Blog

Women curious to know about Lochia and Postpartum bleeding- Here you go!

Women curious to know about Lochia and Postpartum bleeding- Here you go!

Let’s see how long bleeding occurs after delivery, whether bleeding is normal after delivery, why more bleeding occurs after childbirth and the reasons and remedies for it –

 

Let me tell you how long does bleeding occur after delivery –

 

The excessive flow of bleeding and mucus after delivery is called lochia, which begins to occur after delivery and lasts for ten days. Mild bleeding and spotting may occur for four to six weeks after pregnancy.

 

Many women are curious to know it is normal to have bleeding after delivery-

 

There may be some bleeding after delivery. All women have slight bleeding during and after delivery. A few days after giving birth, you will feel as if you are having a large number of periods, as the amount of blood present in your body increases by about 50 per cent during pregnancy. Therefore your body is fully prepared for this normal bleeding.

 

When the placenta separates from the uterus, there are open blood vessels in the part where it is connected to, which starts bleeding into the uterus. After the placenta separates, the uterus begins to constrict, closing those blood vessels, and reducing bleeding. If you had an episiotomy or incision during the delivery, blood may come out of the area until it is stitched.

 

Nurses will massage your uterus and may give you synthetic oxytocin for contractions. Breastfeeding releases natural oxytocin into the body which also helps your uterus to become compressed.
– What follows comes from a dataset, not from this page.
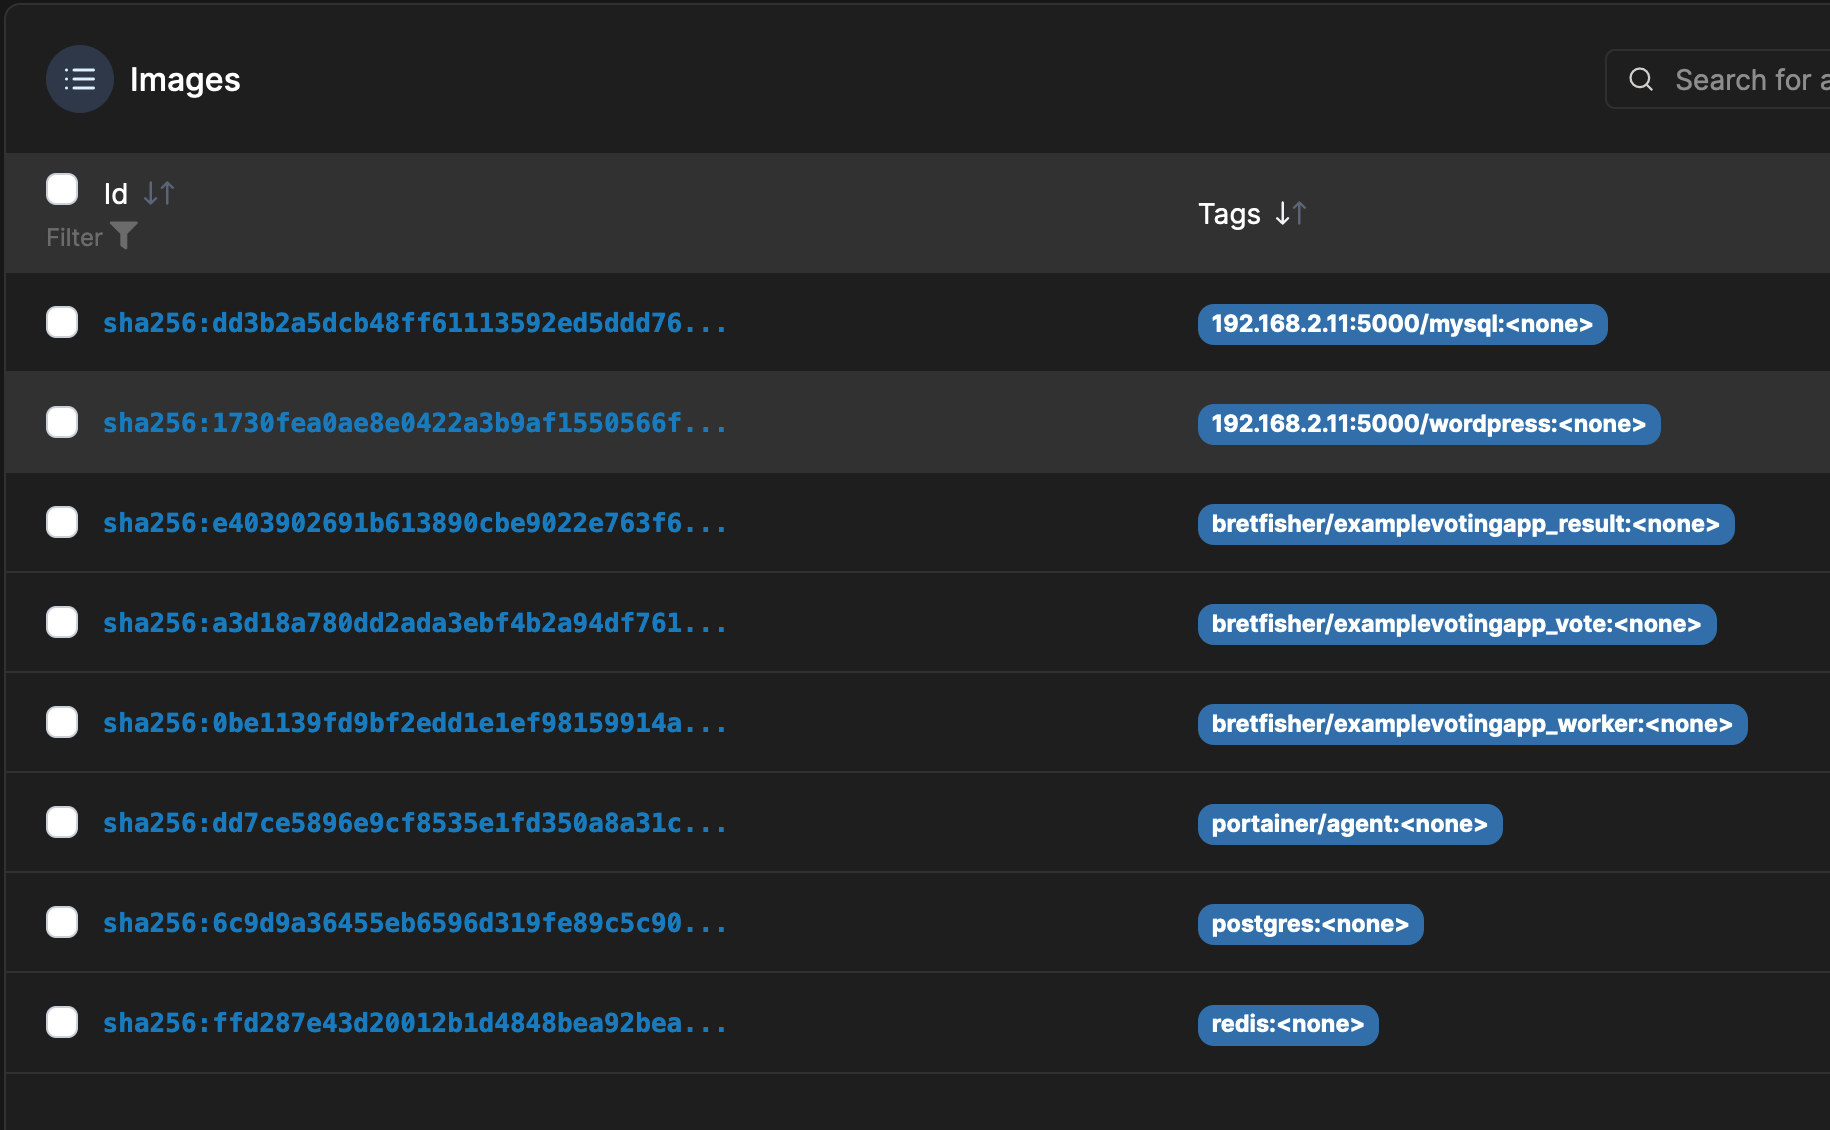The image size is (1830, 1130).
Task: Open image sha256:dd3b2a5dcb48ff61113592ed5ddd76
Action: click(x=414, y=322)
This is why you still feel cramps later.

 

Sometimes the uterus does not compress well after delivery, resulting in excessive bleeding called postpartum haemorrhage.

 

Non-stop bleeding after delivery –

 

If you feel spotting again after Lochia becomes mild then it is just a sign that you will have less bleeding now. But if you experience this spotting for the next few days, then do a checkup with your doctor.

 

Talk to your doctor immediately if you experience excessive bleeding or any of the following –

 

  • The blood should be dark red even after four days of childbirth.
  • There was a strong smell from the local or you have a fever or cold. Which may be symptoms of infection after delivery.
  • You have unusual excessive bleeding.
  • These are signs of late postpartum haemorrhage and require immediate attention.

 

What are the causes of postpartum bleeding?

 

Whether the delivery is normal or Caesarean delivery, every new mother has bleeding after giving birth. Most bleeding occurs from where the placenta separates from the uterine wall. But it can also be caused by an incision or injury during labour.

 

Bleeding after childbirth can be excessive, but it gradually subsides over time within a few weeks. The deep red colour starts bleeding and then over the next few days it changes colour and turns brown as your uterus heals and returns to its pre-pregnancy size. However, bleeding should stop completely six weeks after delivery. The blood flow gradually decreases, but if you try to do all the household work soon, it can start again.

 

Heavy bleeding can also occur if you breastfeed. You may also experience pain and cramps like periods of pain and cramps, which is called post-delivery pain. This is because breastfeeding causes contractions in your womb. If you have twins or more children you may experience more pain. You can reduce pain with the help of ibuprofen, which is nonsteroidal anti-inflammatory drugs (NSAID).

 

Let’s understand the tips on how to manage postpartum needing?

 

In the beginning, use sanitary pads used in excessive bleeding. You will be sent home from the hospital.

 

By the time tampons are used for at least six weeks, your vagina and uterus are healing, so they are more susceptible to infection.

 

Try to urinate, even if you don’t feel it. Your bladder is less sensitive than normal until a few days after giving birth, so you may not feel the need to urinate. Your bladder is less sensitive than normal until a few days after giving birth, so you may not feel the need to urinate. Apart from causing urinary problems, your uterus is not compressed due to the bladder being full, causing more pain and bleeding later. Rest as much as you can. If you do too much work, you may have prolonged bleeding or bleeding even after the local has decreased or is over.